ふと時計を見ると、夕食の時間が近いことに気づく。
今日はウィル様にお会いできるかしら――そう思っただけで、なんとなく気持ちが浮足立つのが分かる。
この屋敷に来たばかりの頃は、顔を合わせることもほとんどなくて、言葉を交わす機会は数えるぐらいしかなかった。

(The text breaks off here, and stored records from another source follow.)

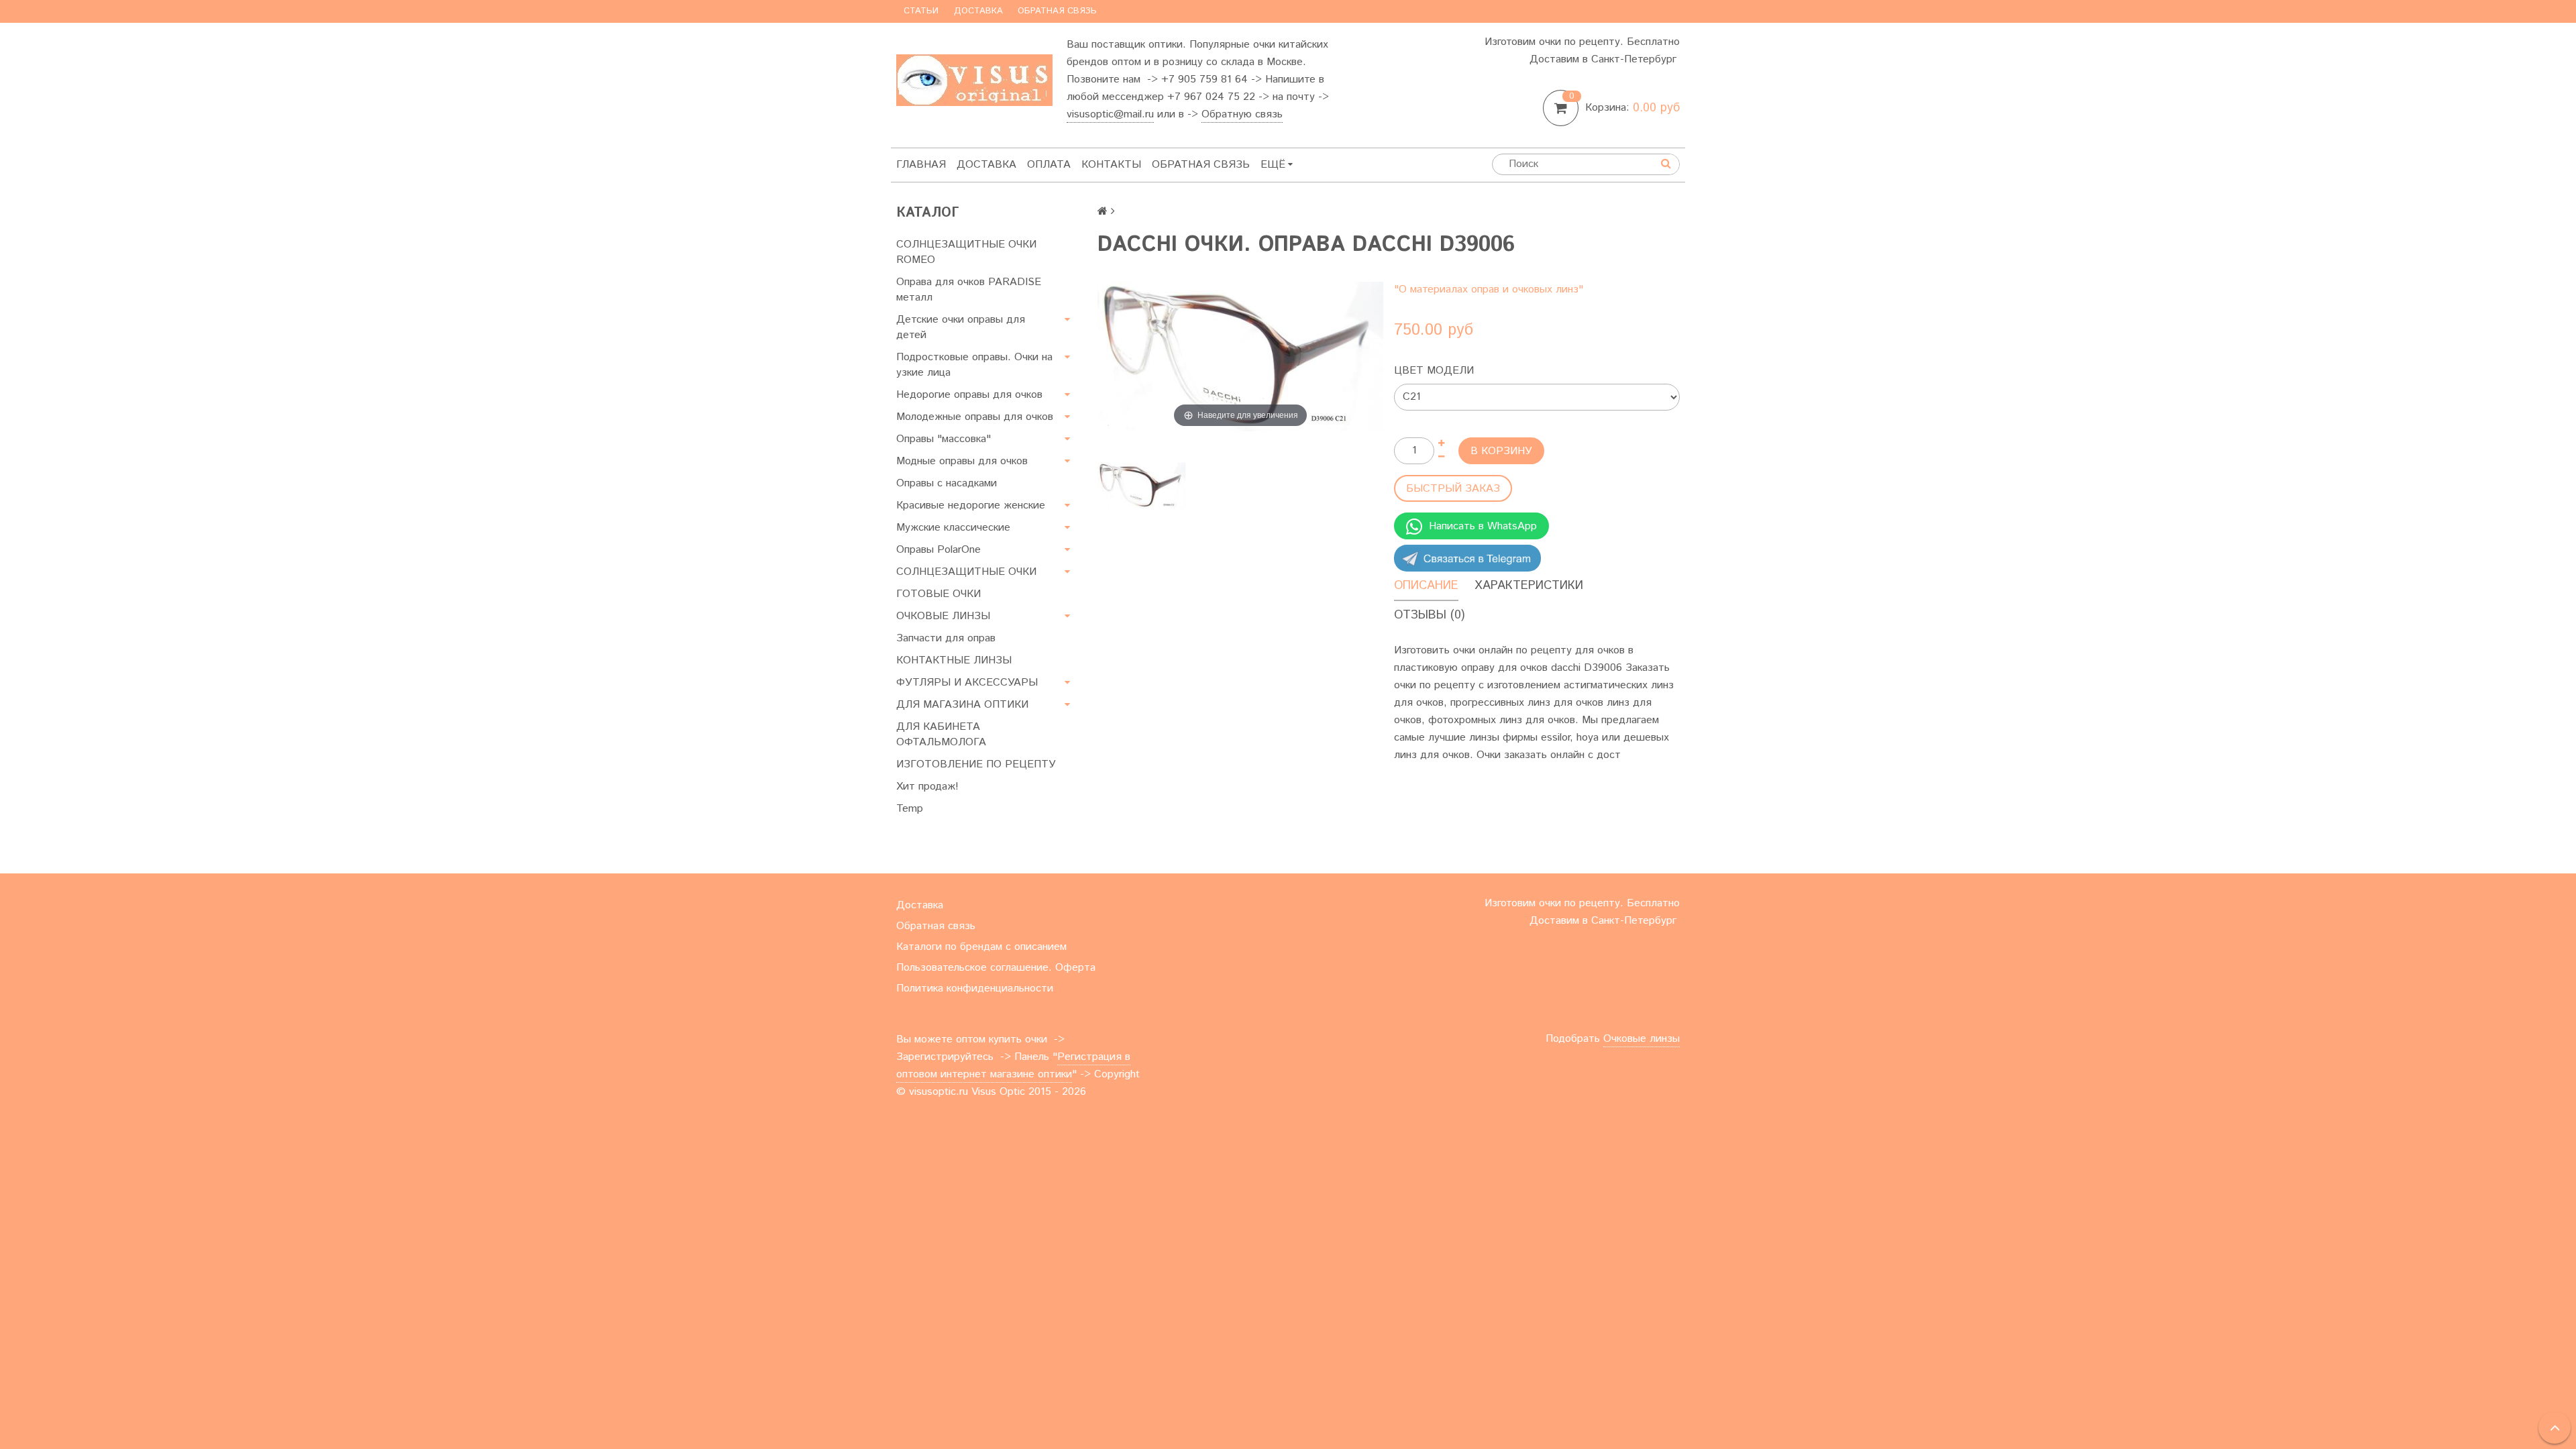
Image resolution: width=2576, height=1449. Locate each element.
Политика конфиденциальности (974, 988)
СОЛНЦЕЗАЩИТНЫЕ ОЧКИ (966, 572)
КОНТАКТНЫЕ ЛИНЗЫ (954, 660)
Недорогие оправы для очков (969, 394)
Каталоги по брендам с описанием (981, 947)
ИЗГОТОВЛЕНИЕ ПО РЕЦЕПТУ (976, 764)
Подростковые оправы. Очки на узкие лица (974, 365)
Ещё (1272, 164)
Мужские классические (953, 527)
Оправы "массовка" (943, 439)
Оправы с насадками (946, 483)
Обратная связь (1057, 11)
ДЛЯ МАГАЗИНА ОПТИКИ (962, 704)
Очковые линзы (1641, 1038)
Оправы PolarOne (938, 549)
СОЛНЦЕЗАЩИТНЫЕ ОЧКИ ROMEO (966, 252)
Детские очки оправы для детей (960, 327)
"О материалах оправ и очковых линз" (1488, 289)
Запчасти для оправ (946, 638)
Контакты (1111, 164)
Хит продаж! (927, 786)
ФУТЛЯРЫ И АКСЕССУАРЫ (967, 682)
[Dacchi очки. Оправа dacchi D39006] (1141, 486)
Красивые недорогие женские (970, 505)
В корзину (1501, 451)
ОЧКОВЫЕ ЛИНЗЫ (943, 616)
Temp (909, 808)
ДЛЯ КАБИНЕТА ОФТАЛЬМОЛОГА (941, 734)
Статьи (921, 11)
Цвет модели (1434, 370)
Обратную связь (1242, 114)
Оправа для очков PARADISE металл (968, 289)
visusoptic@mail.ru (1110, 114)
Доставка (978, 11)
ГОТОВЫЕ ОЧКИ (938, 594)
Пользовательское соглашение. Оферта (995, 967)
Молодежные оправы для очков (974, 417)
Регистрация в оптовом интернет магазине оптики (1013, 1065)
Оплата (1049, 164)
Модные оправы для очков (962, 461)
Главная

それなのに、今は、夕食の時間を一緒に過ごしてくれる。
最初は何を話せばいいのか分からなくて、沈黙ばかりだった。
それでもウィル様は、時折問いかけてくれて、会話が途切れそうになるとさりげなく言葉を足してくれた。
それに、私の話にきちんと耳を傾けてくれる。
だから、庭のことや料理のこと、日々の何気ない出来事を自然に話せるようになっていた。
――こんな時間が、ずっと続いたら。
そんな大それた想いが、つい胸に浮かぶ。
……それにしても、どうしたのだろう。
ふと思う。
今まで、ほとんど話しかけられることなんてなかったのに。
最近は穏やかな声やふと向けられる視線に、一瞬だけ錯覚しそうになる。
屋敷の皆さまへ向ける信頼が、ほんの少しだけ――自分にも向けられているんじゃないかって。
そう思いかけて、首を振った。
……そんなはず、ないのに。
私はただの客人で、ここを離れる立場でしかない。
最初から、ここに居続けられる存在じゃないもの。
だとすれば、一つしか思い当たらなかった。
リリスだわ、きっと。私のことを気にかけて、ウィル様に何か伝えてくれたのかもしれない。
でも、それを彼女に確かめることはできなかった。
もし、本当にリリスの言葉で今の時間があるのだとしたら。
それを知ってしまえば――
今感じているこの時間が、きっと、全てなくなってしまうから。
だから、聞けない。
このまま気づかずにいたいと思ってしまっている自分に気づいて、手を握りしめた。
結局、その曖昧なままの距離を手放すこともできずに、時間だけが過ぎていく。
ーーーーーーーーーーーーーーー
塔へ戻る日が、あと三日後に迫っていた。
何も知らないまま終わってしまうことに、どこか落ち着かない気持ちが残る。
このままでいいのか、何度も考えて。
やっと、区切りをつけなければいけないと思えた。
「リリスが伝えてくれたのでしょう?」
私がそう言うと、リリスはわずかに表情を強張らせてから、視線を落とした。
「はい……あの、アリス様……」
言葉が途中で止まる。
あぁ、やっぱり。
そう思った瞬間、胸の奥がズキンと痛んだ。
でも、リリスのために、それを表に出すわけにはいかなかった。
リリスが何か言う前に、私は先に言葉を重ねる。
「ちゃんと、分かっているから、だから怒ってないのよ。私のことを思って、勇気を出してくれたんでしょう?」
リリスは顔を上げられないまま、何も言わない。
「でもね……やっぱり、ウィル様にご迷惑をおかけするのはよくないと思うの」
「とてもお忙しい方なのに、私のために時間を使わせてしまうのは、申し訳ないもの」
その言葉に、リリスは苦しそうに眉を寄せた。
「……それは、わかっています」
「それでも……アリス様には、大切にしてほしかったんです」
少しだけ顔を上げて、まっすぐこちらを見る。
「今、アリス様が抱えているお気持ちを……」
言い切る前に、再び視線が落ちる。
「塔に戻れば、ウィル殿下とお会いになる機会がほとんどなくなってしまいますから」
そのまま、うつむいてしまった。
リリスの言葉が、胸に落ちてくる。
――やっぱり、リリスにはかなわない。
そう思ったら、なぜか、気持ちが和らぐ。
「それにしても、困ったメイドね」
自然と、そんな言葉がこぼれる。
「主人の叶わない想いの後押しをするなんて」
ほんの少しだけ意地悪に言ってみると、リリスは「すみま……」と言いかけて、はっとしたように顔を上げた。
私が笑みを浮かべていることに気づいたのだろう。
少しの間を置いてから、表情を引き締める。
「当たり前です」
「アリス様には、強くなっていただかなくては」
その声は、いつもより少しだけ強かった。
「これからも、お一人で、きちんと立っていられるように」
まっすぐに向けられたその言葉を、私は正面から受け止める。
その重さも、意味も、分かっている。
「……わかってるわ」
小さく息を吐いてから、私はゆっくりと頷いた。
「大丈夫よ」
「味方が誰もいなくなっても、どんなに人に疎まれても、最後まできちんと立ち続けるから」
それは、ずっと前から決めていることだ。
「お父様との約束だもの」
そう言って、私はリリスの腕にそっと手を添えた。
それが、私なりの――リリスへの感謝だった。